Show each line of the items below that contains the word "height".

____ INPUT RECORDS

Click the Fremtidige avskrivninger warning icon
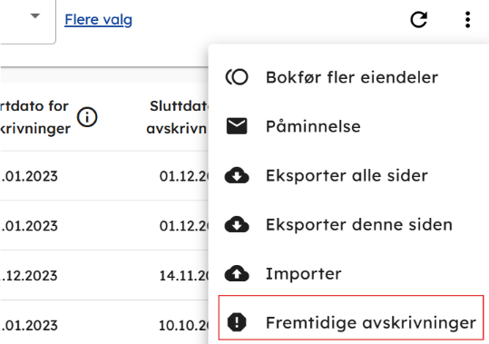 click(237, 322)
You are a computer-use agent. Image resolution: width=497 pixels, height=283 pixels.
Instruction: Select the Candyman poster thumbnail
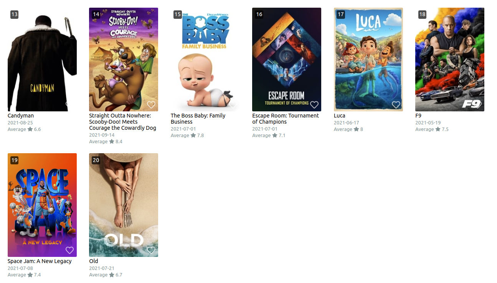(42, 60)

________

EXPECTED ANSWER ->
You are a computer-use agent. Image resolution: width=497 pixels, height=283 pixels.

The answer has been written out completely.